It's a tough situation. Your child has end stage kidney disease. You know she needs a transplant, the doctors know she needs a transplant, but finding a suitable donor has been nigh-unto impossible. Then another doctor is brought to your attention, one who promises to find a donor, but who works in a less than favorable light.
What do you do?
That's the dilemma that forms the basis for Jennifer Blake's Clay, a story set in Louisiana, the author's home state.
Janna Kerr is the heroine and the mother faced with this terrible dilemma. Her eight-year-old daughter Lainey is very sick, and in desperate need of a new kidney. Janna, a single mom and fabric designer, has been struggling to find a way to save her daughter's life, no matter the cost. Something has to be done.
Enter Clay Benedict, son of an influential (and extremely extended) family in Turn-Coupe, Louisiana. He is an ex-veterinarian turned professional and published photographer. He's handsome, he's strong, and he just happens to be the twin brother of the man who fathered Lainey years ago. When he turns up for a visit with Janna and daughter, Janna panics, sedates him, and ties him up in the spare room.

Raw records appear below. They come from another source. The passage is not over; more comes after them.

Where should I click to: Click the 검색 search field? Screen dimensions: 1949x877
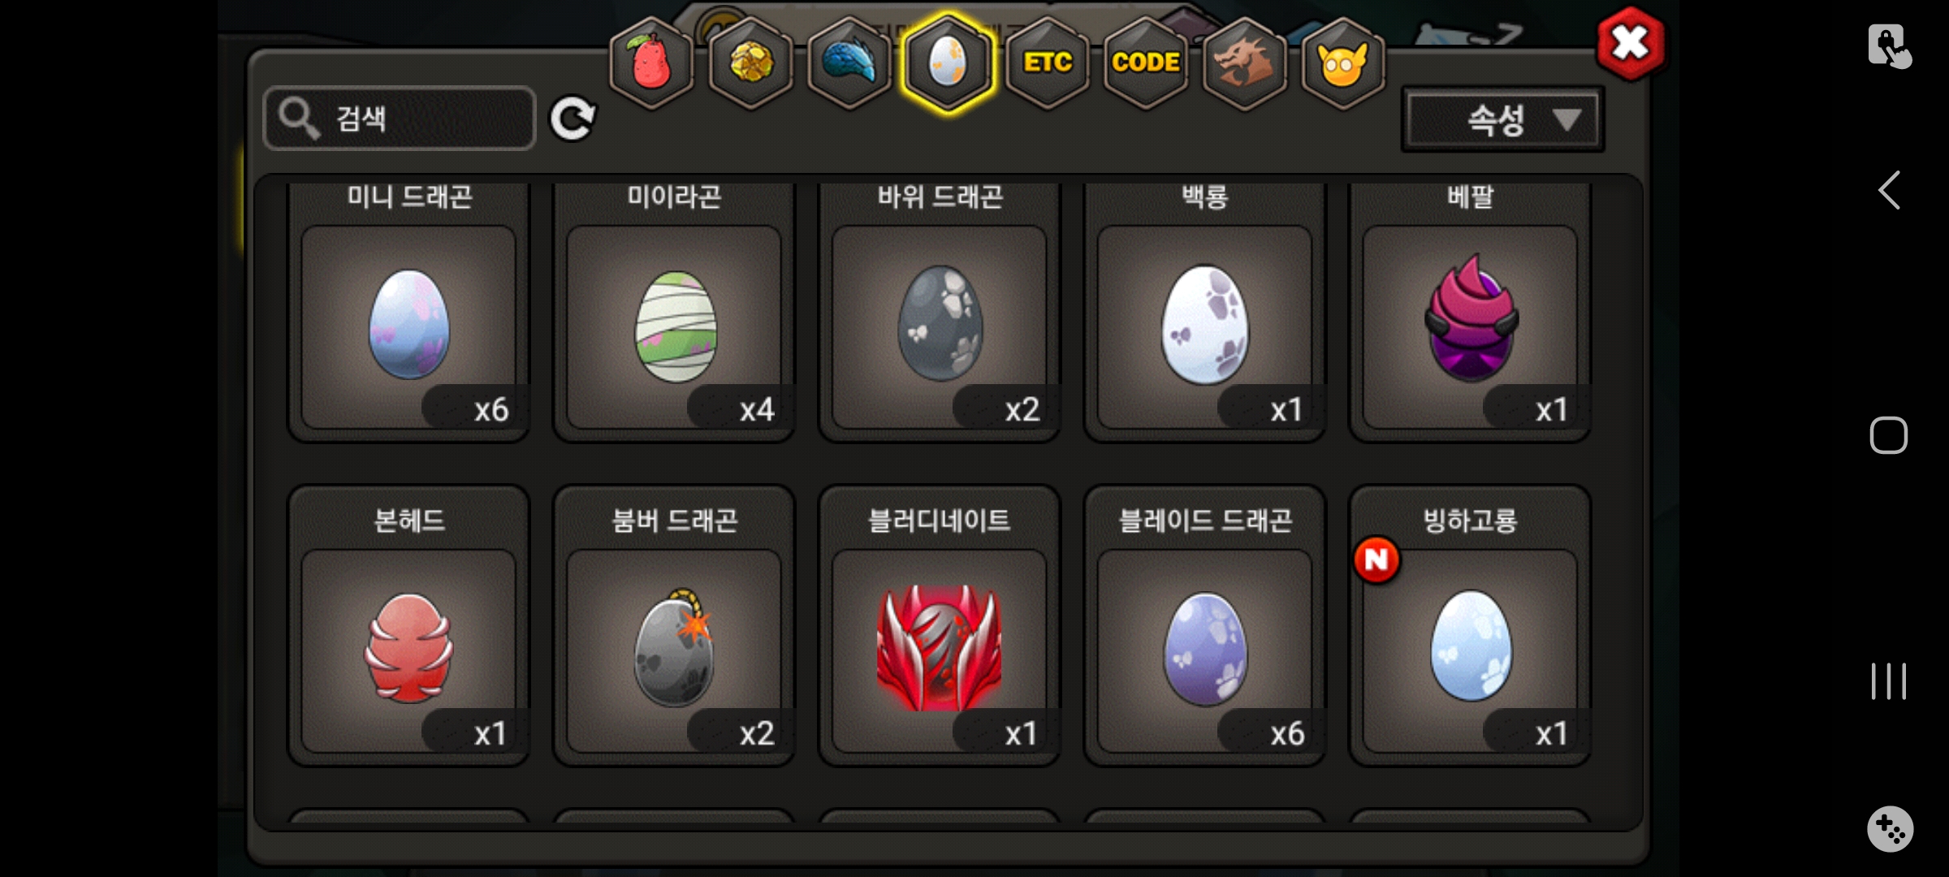click(400, 119)
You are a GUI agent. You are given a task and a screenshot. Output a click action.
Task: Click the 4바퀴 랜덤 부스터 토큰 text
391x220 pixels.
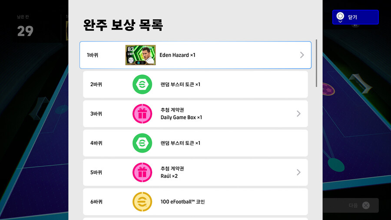pyautogui.click(x=180, y=143)
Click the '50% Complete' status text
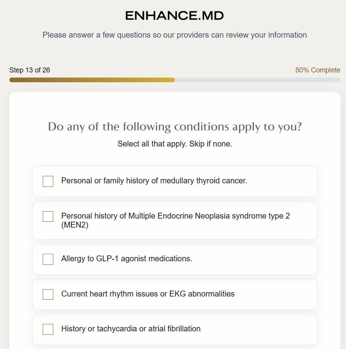 [317, 70]
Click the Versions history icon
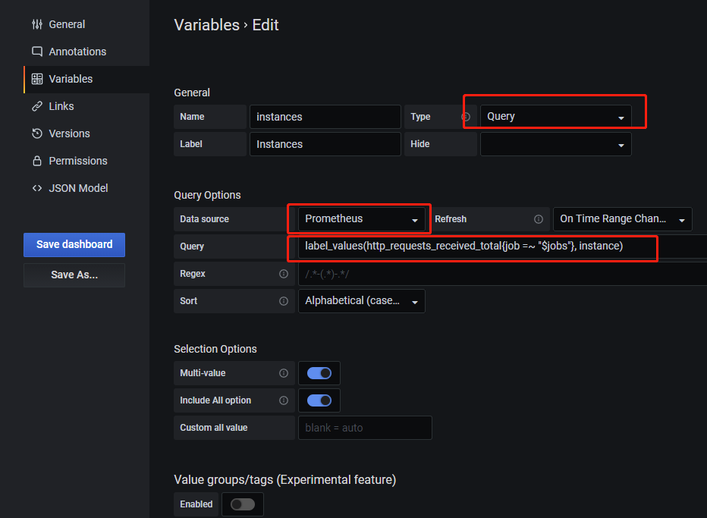The width and height of the screenshot is (707, 518). click(37, 133)
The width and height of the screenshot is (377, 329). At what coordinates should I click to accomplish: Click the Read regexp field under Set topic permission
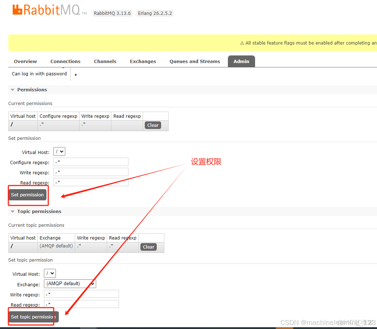[x=81, y=304]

You read that right. She ties him up. Keeps him hostage, and though the reader knows why, and certainly Janna knows why, she doesn't come out and tell Clay, directly, until he's already free. Rather than this forced stay putting Clay in a foul mood, as I expected it might, he's soon making friends with Lainey, chatting more or less amiably with Janna, and making plans to help her out, despite their rocky start.
Now. In a situation like this one, faced with decisions that have to be made about a child's life, I like to think that the child's welfare would always be my first concern. However, if someone had drugged and tied me in an out-of-the-way camp, in an area of the bayou where bodies had begun to turn up missing vital organs, I might be a little stressed out.
Not our man Clay.
Nor is our man Clay ignorant about anything, apparently. Maybe this stems from the fact that nearly every one in Turn-Coupe is related. The doctors, nurses, reporters, lawyers and law enforcement are all siblings or cousins of one form or another. Clay, having only looked at Lainey for a few moments, diagnoses her illness and that she's in real trouble. He understands all there is to know about how organ transplants work and why they don't, no doubt from his days in pre-med before he became a vet. Oh, and he's handy around the house.
Did I mention that once he escapes, he goes back to camp and pretends that he hasn't?
Needless to say, my willing suspension of disbelief was pushed past the stretching point. I'm all for beating the odds, and making the ordinarily impossible possible for the sake of a book, but there's credible, and then there's Superman.
Clay is the fourth book in the Lousiana Gentlemen series Ms. Blake is writing. The next in the series covers Wade, Clay's older brother. If Wade is as perfect as little brother Clay, then Louisiana can keep him. I'll take my hero with a little flaw on the side.